» **Data for the task**:
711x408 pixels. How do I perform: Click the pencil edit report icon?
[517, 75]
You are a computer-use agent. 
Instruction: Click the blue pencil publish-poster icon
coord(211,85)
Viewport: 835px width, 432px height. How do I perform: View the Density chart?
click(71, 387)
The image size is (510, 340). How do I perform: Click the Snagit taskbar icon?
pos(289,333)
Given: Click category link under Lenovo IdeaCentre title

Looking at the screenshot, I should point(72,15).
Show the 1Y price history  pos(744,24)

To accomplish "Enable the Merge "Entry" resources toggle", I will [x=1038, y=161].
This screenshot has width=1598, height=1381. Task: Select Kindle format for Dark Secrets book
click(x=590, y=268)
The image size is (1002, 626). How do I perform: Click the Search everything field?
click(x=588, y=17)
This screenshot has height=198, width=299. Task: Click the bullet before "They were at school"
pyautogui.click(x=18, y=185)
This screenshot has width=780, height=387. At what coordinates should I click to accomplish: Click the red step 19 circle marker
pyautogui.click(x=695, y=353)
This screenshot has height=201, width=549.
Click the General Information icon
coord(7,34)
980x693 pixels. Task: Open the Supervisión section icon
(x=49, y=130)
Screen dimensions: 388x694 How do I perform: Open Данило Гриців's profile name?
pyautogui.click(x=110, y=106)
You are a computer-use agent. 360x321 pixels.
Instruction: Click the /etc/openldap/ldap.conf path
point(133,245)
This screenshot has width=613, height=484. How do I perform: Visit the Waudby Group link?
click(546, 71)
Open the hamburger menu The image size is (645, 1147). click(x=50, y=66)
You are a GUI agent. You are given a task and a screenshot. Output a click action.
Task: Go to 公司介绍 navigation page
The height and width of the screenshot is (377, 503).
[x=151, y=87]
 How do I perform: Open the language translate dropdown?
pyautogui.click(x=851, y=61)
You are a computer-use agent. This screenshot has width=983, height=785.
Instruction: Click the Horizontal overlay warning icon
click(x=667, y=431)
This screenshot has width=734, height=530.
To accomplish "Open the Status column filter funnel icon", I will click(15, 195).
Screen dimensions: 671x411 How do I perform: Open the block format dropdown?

» **About this exercise**: Starting at the line above that contains "The image size is (510, 340).", write out each line exactly until the line that contains "Task: Go to 公司介绍 navigation page" has been written, and stop there.

» **Result for this task**:
The image size is (510, 340). How do I perform: Click the Snagit taskbar icon?
pos(289,333)
Given: Click category link under Lenovo IdeaCentre title

Looking at the screenshot, I should point(72,15).
Show the 1Y price history  pos(744,24)

To accomplish "Enable the Merge "Entry" resources toggle", I will [x=1038, y=161].
This screenshot has width=1598, height=1381. Task: Select Kindle format for Dark Secrets book
click(x=590, y=268)
The image size is (1002, 626). How do I perform: Click the Search everything field?
click(x=588, y=17)
This screenshot has height=198, width=299. Task: Click the bullet before "They were at school"
pyautogui.click(x=18, y=185)
This screenshot has width=780, height=387. At what coordinates should I click to accomplish: Click the red step 19 circle marker
pyautogui.click(x=695, y=353)
This screenshot has height=201, width=549.
Click the General Information icon
coord(7,34)
980x693 pixels. Task: Open the Supervisión section icon
(x=49, y=130)
Screen dimensions: 388x694 How do I perform: Open Данило Гриців's profile name?
pyautogui.click(x=110, y=106)
You are a computer-use agent. 360x321 pixels.
Instruction: Click the /etc/openldap/ldap.conf path
point(133,245)
This screenshot has width=613, height=484. How do I perform: Visit the Waudby Group link?
click(546, 71)
Open the hamburger menu The image size is (645, 1147). click(x=50, y=66)
You are a GUI agent. You are given a task and a screenshot. Output a click action.
Task: Go to 公司介绍 navigation page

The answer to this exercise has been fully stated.